* EXERCISE BRIEF *
Under this line are records; the part from the line containing "1347x693 pixels." through the line containing "the floating chat" should be repeated exactly. Please exclude pictures.

(INPUT FOR THIS TASK begins)

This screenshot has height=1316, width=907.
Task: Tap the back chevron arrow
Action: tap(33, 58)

(INPUT FOR THIS TASK ends)
(INPUT FOR THIS TASK begins)

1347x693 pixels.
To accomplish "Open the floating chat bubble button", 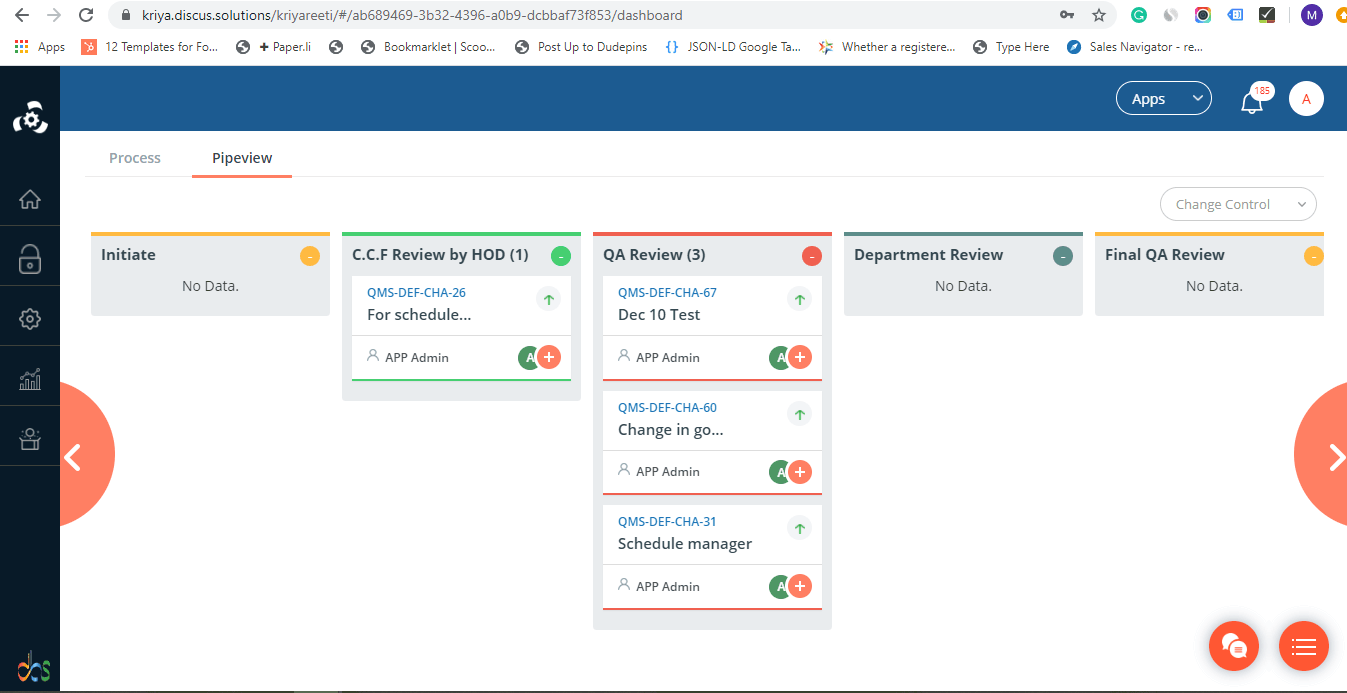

(INPUT FOR THIS TASK ends)

* TASK SOLUTION *
1347x693 pixels.
To accomplish "Open the floating chat bubble button", 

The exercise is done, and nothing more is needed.